Mao Zedong Thought (simplified Chinese: 毛泽东思想; traditional Chinese: 毛澤東思想; pinyin: Máo Zédōng Sīxiǎng), or Maoism, is a political theory derived from the teachings of the Chinese political leader Mao Zedong (1893–1976). Its followers are known as Maoists. Developed from the 1950s until the Deng Xiaoping reforms in the 1970s, it was widely applied as the guiding political and military ideology of the Communist Party of China (CPC), and as theory guiding revolutionary movements around the world. The essential difference between Maoism and other forms of Marxism is that Mao claimed that peasants should be the essential revolutionary class in China, because, contrary to their industrial working "comrades", they were more suited to establishing a successful revolution and socialist society in China.

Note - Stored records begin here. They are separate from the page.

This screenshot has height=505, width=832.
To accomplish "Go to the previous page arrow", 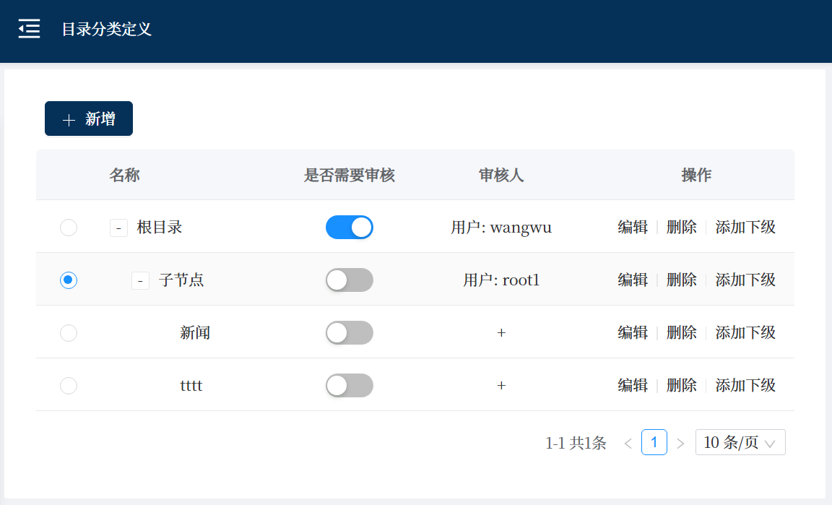I will tap(628, 443).
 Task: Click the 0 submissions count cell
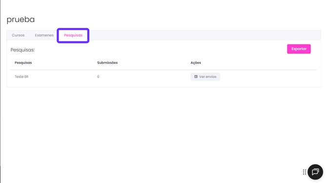coord(98,77)
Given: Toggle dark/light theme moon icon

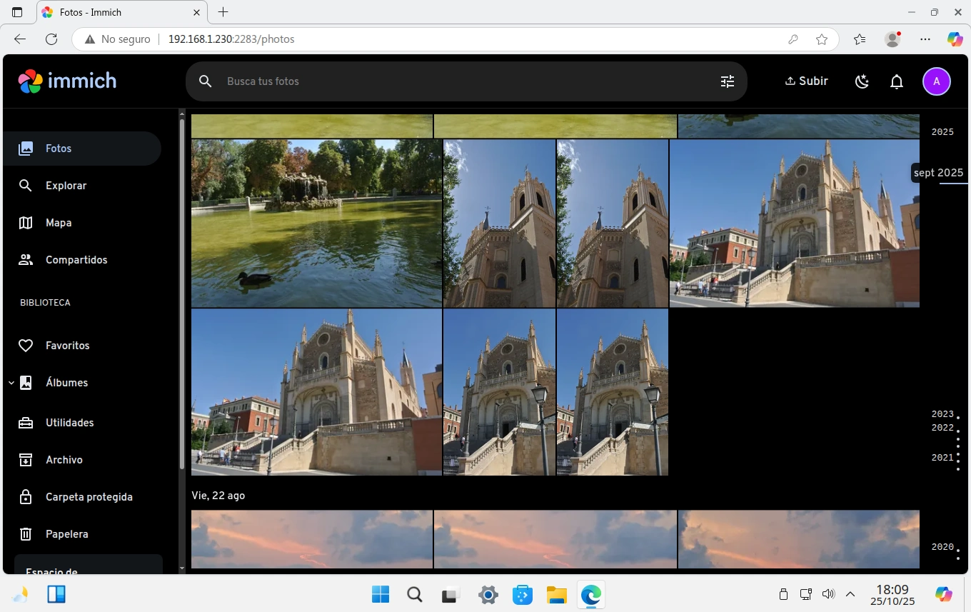Looking at the screenshot, I should [x=862, y=81].
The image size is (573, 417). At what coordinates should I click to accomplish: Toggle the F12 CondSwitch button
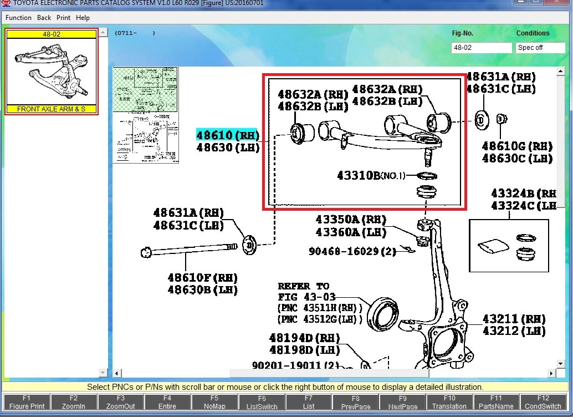pos(543,402)
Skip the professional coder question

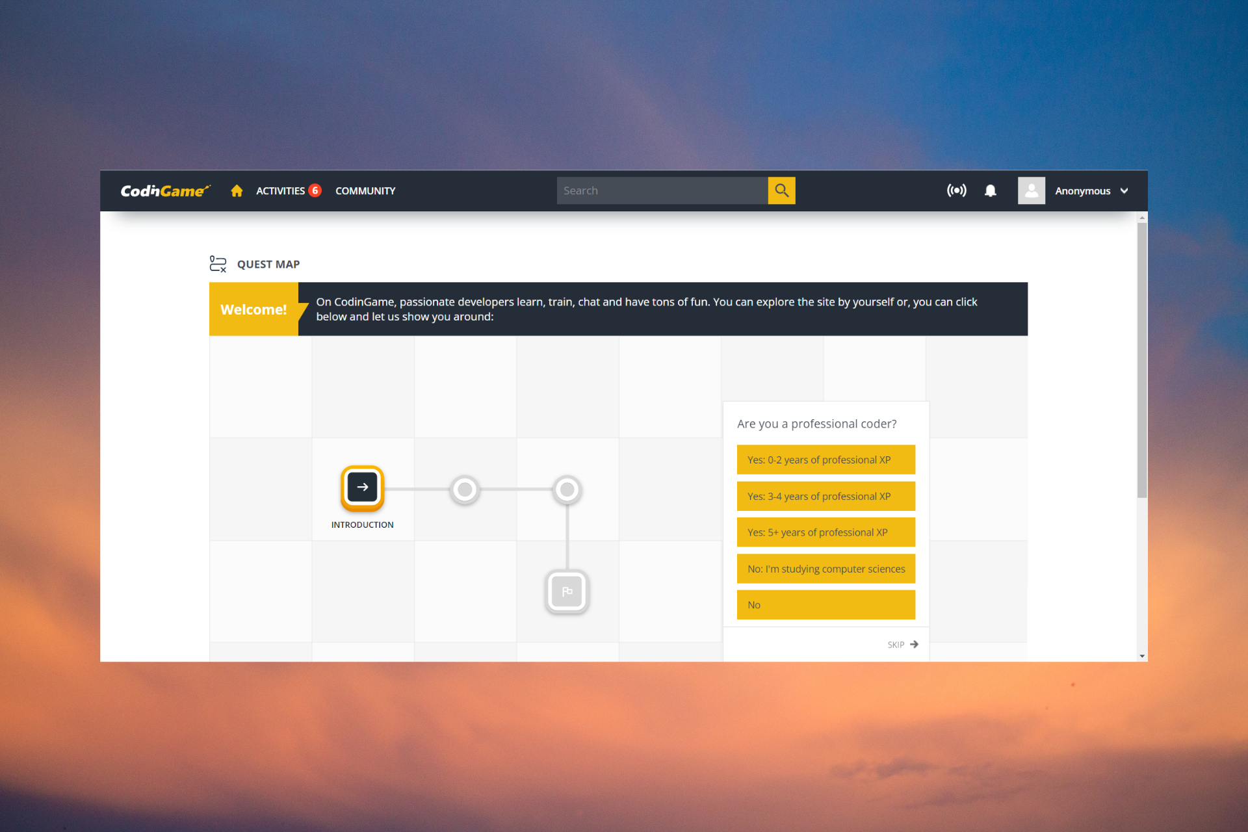click(x=902, y=644)
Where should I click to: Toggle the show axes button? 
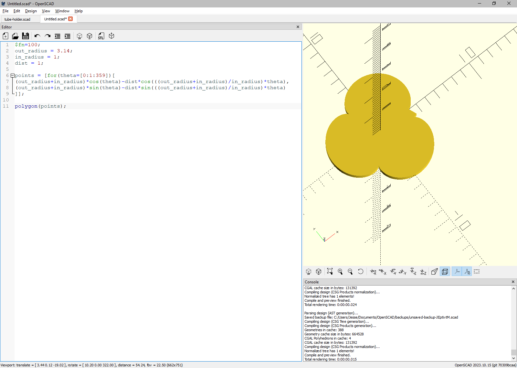coord(457,271)
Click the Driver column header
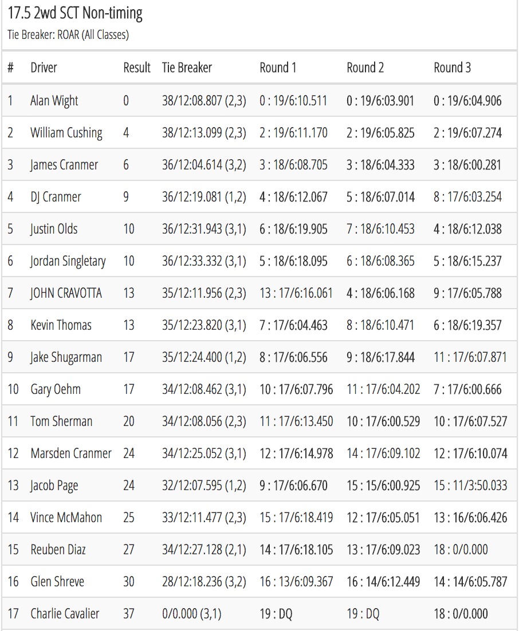519x631 pixels. click(x=44, y=68)
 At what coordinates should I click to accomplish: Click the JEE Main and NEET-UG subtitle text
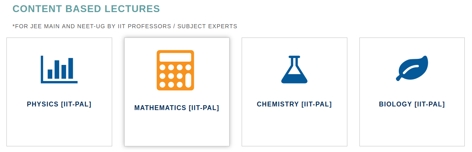[x=125, y=26]
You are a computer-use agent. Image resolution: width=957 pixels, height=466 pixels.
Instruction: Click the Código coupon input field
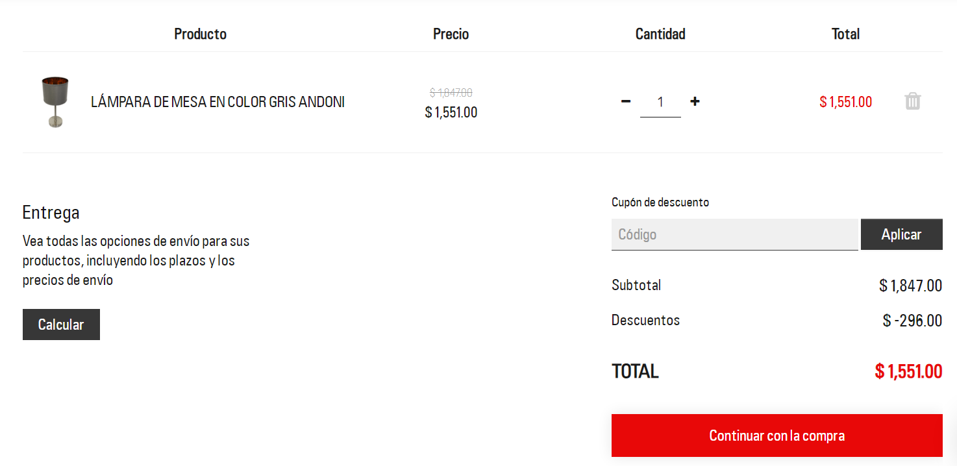click(x=734, y=234)
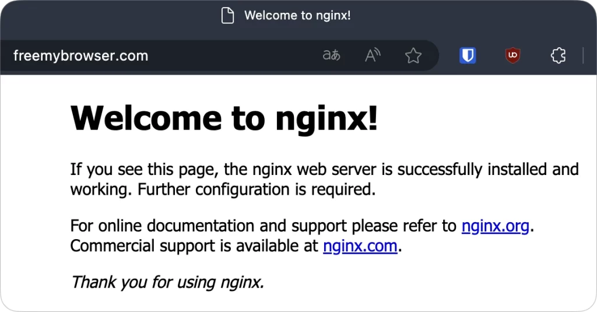Viewport: 597px width, 312px height.
Task: Add this page to favorites with the star
Action: coord(413,56)
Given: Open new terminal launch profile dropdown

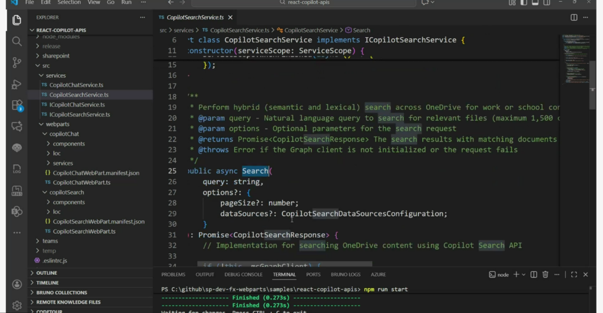Looking at the screenshot, I should coord(524,275).
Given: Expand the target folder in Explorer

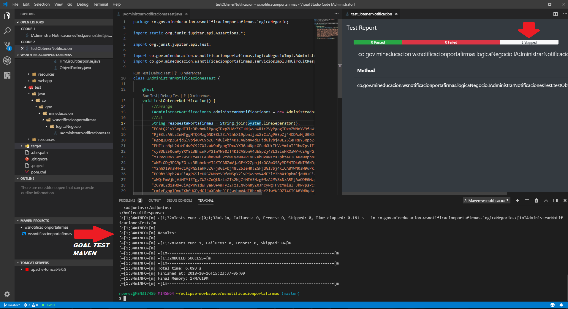Looking at the screenshot, I should click(x=21, y=146).

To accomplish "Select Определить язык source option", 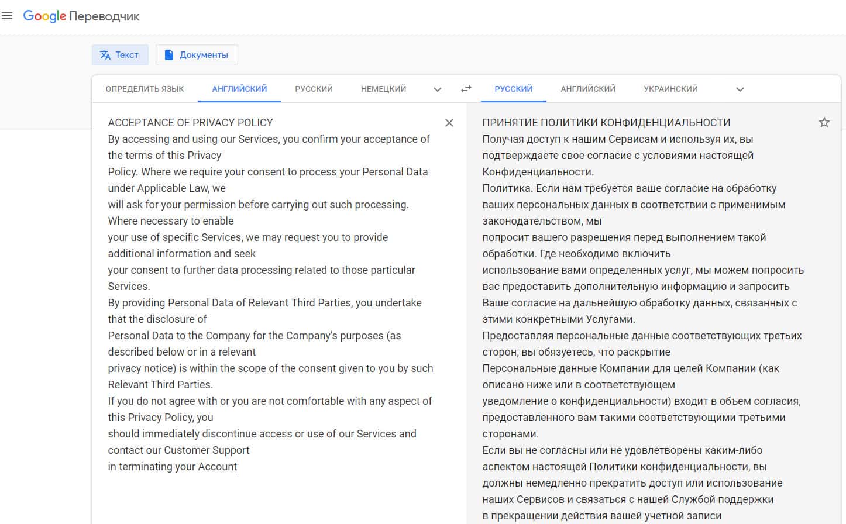I will tap(145, 89).
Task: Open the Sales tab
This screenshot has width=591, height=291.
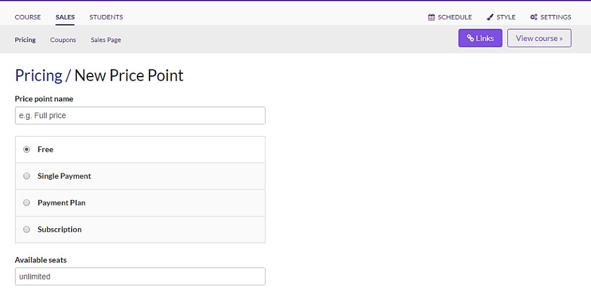Action: pyautogui.click(x=65, y=17)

The modern Chinese intellectual tradition of the turn of the twentieth century is defined by two central concepts, iconoclasm and nationalism.
By the turn of the twentieth century, a proportionately small yet socially significant cross-section of China's traditional elite (i.e. landlords and bureaucrats), found themselves increasingly skeptical of the efficacy and even the moral validity of Confucianism. These skeptical iconoclasts formed a new segment of Chinese society, a modern intelligentsia, whose arrival, or as historian of China Maurice Meisner would label it, their defection, heralded the beginning of the destruction of the gentry as a social class in China. The fall of the last Chinese imperial dynasty in 1911 marked the final failure of the Confucian moral order, and did much to make Confucianism synonymous with political and social conservatism in the minds of Chinese intellectuals. It was this association of conservatism and Confucianism which lent to the iconoclastic nature of Chinese intellectual thought during the first decades of the twentieth century.